**WHAT IS BEING ASKED**
Can you reproduce, word for word, the lines in the records below, starting with the one that contains "is (770, 1446)." and ending with the one that contains "Looking at the image, I should click on (1427, 14).", both included?

**EXTRACTED DATA**
○ ○ ○

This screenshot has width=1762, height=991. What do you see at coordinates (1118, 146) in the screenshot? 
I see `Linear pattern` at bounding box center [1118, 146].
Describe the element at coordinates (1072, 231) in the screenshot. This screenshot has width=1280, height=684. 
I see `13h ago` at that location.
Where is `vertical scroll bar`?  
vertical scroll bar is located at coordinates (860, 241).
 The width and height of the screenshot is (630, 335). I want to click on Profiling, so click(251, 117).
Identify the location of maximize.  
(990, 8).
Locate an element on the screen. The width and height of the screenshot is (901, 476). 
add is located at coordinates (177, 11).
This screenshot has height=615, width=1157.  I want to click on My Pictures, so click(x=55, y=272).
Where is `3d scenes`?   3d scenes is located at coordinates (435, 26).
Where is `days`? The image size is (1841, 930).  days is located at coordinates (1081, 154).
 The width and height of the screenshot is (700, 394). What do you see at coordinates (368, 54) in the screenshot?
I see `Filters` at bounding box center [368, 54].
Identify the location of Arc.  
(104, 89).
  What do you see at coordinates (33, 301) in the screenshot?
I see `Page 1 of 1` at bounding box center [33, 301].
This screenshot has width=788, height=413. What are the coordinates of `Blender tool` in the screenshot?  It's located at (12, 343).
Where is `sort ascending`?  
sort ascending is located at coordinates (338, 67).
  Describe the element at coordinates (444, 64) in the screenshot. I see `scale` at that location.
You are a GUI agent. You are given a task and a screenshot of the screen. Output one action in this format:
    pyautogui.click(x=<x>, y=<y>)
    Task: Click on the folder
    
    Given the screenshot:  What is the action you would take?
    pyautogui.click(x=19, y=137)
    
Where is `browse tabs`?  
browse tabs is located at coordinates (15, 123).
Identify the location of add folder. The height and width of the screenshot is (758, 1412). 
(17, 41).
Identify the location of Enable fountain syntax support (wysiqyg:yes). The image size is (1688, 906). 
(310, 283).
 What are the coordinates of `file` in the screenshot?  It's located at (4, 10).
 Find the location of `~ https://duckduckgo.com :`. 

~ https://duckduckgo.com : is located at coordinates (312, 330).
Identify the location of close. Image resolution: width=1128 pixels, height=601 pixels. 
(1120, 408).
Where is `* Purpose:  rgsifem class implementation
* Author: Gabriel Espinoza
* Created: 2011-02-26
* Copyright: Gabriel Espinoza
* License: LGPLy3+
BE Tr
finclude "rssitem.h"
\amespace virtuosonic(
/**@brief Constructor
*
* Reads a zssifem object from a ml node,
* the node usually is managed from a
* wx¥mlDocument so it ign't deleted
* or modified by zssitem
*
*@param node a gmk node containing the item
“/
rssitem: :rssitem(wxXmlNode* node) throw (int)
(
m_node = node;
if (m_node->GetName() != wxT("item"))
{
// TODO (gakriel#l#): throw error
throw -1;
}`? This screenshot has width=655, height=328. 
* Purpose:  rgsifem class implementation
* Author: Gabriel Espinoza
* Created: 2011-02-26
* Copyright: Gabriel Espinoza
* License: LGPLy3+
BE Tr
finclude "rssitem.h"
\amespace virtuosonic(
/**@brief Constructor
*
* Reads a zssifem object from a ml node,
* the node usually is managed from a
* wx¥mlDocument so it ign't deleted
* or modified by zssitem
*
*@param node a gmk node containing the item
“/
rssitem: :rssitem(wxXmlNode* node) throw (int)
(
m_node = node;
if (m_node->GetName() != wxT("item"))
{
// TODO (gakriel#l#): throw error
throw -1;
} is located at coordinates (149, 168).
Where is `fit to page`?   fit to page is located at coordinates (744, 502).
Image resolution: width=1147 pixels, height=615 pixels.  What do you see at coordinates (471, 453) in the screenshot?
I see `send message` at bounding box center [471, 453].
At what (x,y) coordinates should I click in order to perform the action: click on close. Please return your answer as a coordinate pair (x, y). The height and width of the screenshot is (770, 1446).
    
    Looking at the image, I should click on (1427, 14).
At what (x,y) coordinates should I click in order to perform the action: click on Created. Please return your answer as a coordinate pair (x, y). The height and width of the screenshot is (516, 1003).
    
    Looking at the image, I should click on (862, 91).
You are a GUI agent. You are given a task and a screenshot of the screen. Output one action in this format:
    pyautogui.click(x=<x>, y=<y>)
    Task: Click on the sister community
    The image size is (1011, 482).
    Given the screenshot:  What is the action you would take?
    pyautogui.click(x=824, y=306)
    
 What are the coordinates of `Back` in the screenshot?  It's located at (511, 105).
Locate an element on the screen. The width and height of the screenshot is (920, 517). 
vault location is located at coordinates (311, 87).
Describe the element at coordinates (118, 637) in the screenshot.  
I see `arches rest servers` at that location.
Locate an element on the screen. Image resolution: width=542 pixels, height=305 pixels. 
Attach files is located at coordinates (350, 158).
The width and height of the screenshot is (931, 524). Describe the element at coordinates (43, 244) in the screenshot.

○ ○ ○

**RESPONSE TO THE EXERCISE**
At what (x,y) coordinates should I click in order to perform the action: click on close. Please return your answer as a coordinate pair (x, y). The height and width of the screenshot is (770, 1446).
    
    Looking at the image, I should click on (1427, 14).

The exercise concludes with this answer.